# DOCUMENT PASSAGE:
Divorced with Children

Smith left Yale and returned to her mother's house in Woodside, Queens. As a divorced mother, she began to suffer from economic problems that would plague her until the publication of A Tree Grows in Brooklyn. She bought and read Modern Romance and True Story and, for about a year and a half, turned out confession stories for 2-5 cents a word. She made about $1,000 before the market went dry. It is here that the conflict between her commercial and artistic sides began. She wrote that, in order to get enough money to pay rent, she sold five hundred dollars worth of stories in six weeks, but then "I tried to do some decent writing but the confession technique got in the way. I tried to write more confession stories but my literary technique got in the way. . . . " Something had to give:

Now it was the fall of 1934 and I was very destitute and discouraged. I could no longer write things for money and had forgotten how to write for pleasure and satisfaction. The children became ill and the rent was unpaid and food itself was a grave problem. Thought of remarrying but the person I liked at the time had no job either.

# PARTS OF THE EXERCISE:
**1.** Please condense the paragraph beginning "Smith left Yale" in the passage on Smith's years as a divorced mother, keeping its main facts.
**2.** Starting after its last sentence, carry on the passage on Smith's years as a divorced mother.
The entries that come with this page can be set aside.

# RECORD EXTRACTS:

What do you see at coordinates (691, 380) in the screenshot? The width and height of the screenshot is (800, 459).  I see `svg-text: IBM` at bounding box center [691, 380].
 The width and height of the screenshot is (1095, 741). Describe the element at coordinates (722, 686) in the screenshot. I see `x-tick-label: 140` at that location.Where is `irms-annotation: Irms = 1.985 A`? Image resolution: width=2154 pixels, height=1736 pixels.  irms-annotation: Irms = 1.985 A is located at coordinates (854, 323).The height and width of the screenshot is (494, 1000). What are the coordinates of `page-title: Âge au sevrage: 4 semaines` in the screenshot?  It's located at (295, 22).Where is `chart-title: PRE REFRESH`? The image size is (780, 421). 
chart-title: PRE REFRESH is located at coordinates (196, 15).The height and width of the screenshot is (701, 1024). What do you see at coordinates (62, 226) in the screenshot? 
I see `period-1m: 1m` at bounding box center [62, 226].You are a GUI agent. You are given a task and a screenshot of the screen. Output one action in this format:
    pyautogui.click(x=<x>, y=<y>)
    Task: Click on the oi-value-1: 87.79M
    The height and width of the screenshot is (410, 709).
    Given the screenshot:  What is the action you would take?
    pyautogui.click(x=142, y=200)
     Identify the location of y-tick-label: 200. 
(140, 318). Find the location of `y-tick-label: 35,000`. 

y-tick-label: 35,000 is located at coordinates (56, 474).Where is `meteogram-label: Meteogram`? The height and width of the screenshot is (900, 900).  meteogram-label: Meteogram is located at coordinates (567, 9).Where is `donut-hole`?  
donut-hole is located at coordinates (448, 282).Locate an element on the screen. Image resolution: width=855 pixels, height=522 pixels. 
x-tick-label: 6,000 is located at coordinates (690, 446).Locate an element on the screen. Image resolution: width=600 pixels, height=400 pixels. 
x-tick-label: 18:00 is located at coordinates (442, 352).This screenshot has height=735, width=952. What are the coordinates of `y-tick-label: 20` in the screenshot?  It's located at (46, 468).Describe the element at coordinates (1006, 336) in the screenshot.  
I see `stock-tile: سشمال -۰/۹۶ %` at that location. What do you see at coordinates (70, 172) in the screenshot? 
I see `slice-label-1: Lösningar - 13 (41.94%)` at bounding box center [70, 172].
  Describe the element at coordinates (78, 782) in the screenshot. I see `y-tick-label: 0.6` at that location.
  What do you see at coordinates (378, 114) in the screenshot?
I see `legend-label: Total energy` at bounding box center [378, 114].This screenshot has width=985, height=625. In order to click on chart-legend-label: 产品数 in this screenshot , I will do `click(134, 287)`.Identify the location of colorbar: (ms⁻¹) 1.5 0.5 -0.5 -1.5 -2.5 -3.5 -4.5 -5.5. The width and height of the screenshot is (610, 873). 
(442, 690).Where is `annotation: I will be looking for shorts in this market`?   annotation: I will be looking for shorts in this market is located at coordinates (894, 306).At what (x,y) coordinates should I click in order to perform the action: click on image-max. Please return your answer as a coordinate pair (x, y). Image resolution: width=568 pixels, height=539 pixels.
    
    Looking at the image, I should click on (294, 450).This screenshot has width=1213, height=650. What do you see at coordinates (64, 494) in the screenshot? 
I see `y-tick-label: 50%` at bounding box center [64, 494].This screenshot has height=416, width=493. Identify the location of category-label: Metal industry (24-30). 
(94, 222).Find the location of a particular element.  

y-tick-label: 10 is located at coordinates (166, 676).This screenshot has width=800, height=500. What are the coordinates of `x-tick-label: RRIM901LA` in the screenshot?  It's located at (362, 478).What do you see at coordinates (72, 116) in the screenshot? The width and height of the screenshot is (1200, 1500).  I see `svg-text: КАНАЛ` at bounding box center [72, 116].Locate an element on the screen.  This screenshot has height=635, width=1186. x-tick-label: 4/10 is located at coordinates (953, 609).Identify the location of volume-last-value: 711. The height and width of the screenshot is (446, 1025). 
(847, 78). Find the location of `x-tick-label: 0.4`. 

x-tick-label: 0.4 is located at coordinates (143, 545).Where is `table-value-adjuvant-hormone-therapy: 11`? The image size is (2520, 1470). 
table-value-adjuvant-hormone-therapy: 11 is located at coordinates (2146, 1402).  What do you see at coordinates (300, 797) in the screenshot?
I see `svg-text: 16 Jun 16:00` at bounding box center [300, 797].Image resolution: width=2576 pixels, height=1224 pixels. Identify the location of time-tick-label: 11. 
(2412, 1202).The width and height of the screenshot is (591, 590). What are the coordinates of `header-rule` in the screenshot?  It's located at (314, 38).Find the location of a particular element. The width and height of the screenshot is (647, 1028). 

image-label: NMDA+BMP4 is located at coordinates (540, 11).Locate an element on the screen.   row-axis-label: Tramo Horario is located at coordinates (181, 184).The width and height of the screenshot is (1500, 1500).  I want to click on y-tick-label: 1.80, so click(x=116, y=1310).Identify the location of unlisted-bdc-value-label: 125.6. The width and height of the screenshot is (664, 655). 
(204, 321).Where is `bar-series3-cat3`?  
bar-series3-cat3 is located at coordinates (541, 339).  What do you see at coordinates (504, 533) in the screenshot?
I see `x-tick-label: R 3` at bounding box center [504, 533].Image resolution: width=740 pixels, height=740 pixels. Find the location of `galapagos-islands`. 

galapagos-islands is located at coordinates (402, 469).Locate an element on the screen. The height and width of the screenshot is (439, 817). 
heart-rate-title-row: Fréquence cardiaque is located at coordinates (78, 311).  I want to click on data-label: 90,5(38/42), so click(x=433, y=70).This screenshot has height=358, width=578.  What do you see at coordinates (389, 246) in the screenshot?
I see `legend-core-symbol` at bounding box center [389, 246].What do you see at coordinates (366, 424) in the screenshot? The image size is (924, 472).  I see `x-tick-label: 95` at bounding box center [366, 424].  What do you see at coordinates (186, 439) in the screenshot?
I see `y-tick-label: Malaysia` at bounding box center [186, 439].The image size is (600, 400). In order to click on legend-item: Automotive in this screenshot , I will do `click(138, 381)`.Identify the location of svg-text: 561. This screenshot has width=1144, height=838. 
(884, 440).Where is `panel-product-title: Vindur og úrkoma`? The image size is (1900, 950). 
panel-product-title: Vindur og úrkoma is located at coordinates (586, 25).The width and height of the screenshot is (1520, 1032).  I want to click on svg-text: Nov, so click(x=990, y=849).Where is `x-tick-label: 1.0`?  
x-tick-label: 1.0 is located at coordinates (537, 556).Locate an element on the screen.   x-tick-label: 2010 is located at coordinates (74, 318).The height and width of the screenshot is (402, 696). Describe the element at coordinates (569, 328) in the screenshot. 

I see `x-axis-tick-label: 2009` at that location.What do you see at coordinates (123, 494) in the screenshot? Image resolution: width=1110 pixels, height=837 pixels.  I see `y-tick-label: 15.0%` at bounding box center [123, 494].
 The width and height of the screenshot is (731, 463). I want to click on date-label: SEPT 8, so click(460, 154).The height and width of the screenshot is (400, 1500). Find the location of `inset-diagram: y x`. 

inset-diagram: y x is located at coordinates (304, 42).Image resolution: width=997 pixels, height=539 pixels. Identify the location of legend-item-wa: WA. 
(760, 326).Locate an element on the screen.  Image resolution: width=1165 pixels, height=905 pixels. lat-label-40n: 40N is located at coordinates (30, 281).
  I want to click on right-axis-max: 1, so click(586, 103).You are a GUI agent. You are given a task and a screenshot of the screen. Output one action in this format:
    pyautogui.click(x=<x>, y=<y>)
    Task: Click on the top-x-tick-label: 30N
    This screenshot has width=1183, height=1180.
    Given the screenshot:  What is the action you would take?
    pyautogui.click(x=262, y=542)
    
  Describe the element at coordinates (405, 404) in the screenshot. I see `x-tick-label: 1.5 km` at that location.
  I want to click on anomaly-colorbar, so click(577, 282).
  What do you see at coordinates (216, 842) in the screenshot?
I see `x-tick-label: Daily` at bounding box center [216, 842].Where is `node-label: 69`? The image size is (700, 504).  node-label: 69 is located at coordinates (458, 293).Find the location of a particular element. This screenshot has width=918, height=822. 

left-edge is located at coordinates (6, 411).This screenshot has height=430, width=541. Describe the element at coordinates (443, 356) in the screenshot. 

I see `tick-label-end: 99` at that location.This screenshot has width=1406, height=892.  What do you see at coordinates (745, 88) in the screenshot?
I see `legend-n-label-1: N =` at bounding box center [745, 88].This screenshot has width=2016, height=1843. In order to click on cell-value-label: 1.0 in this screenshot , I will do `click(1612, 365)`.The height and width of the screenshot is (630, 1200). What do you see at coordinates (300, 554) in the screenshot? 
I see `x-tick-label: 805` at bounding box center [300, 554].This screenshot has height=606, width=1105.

# ANSWERS BY ITEM:
**1.** After leaving Yale, Smith moved back to her mother's house in Woodside, Queens. As a divorced mother, she faced money troubles that lasted until A Tree Grows in Brooklyn was published. For about a year and a half she wrote confession stories for 2-5 cents a word, earning about $1,000 before the market went dry. This began the conflict between her commercial and artistic sides. After selling five hundred dollars' worth of stories in six weeks to pay the rent, she found that the confession technique spoiled her serious writing and her literary technique spoiled her confession stories. Something had to give.

**2.**
Smith wrote to Barrett Clark and asked him to sell any of her plays for twenty-five or fifty dollars. Clark arranged for her to get some money from the Author's League, and started the machinery for getting her a job with the WPA Theatre. Smith landed a job that paid $24.50 a week. Clark wrote "I am glad to know that the clouds are shifting a little and you are getting ahead a bit."

Smith made enough money to rent a top floor railroad apartment at 63 Richmond St. in Brooklyn, for $40 a month from her brother-in-law, William Hall. It was only a few stops away from her mother's house by the subway, so she was able to have some help with the children. The girls moved with her there and enrolled in school: the family was together again, minus George. Nancy Smith Pfeiffer remembers: "we had coal we had to shovel into the furnace, I used to do that, I knew how to bank a furnace and she was living there I was going to the Junior High, in 7th grade, and she would commute every day to Manhattan." Smith first was an actress and played the subway circuit. Then it was called the C.W.A. and she worked in a building at the Port Authority.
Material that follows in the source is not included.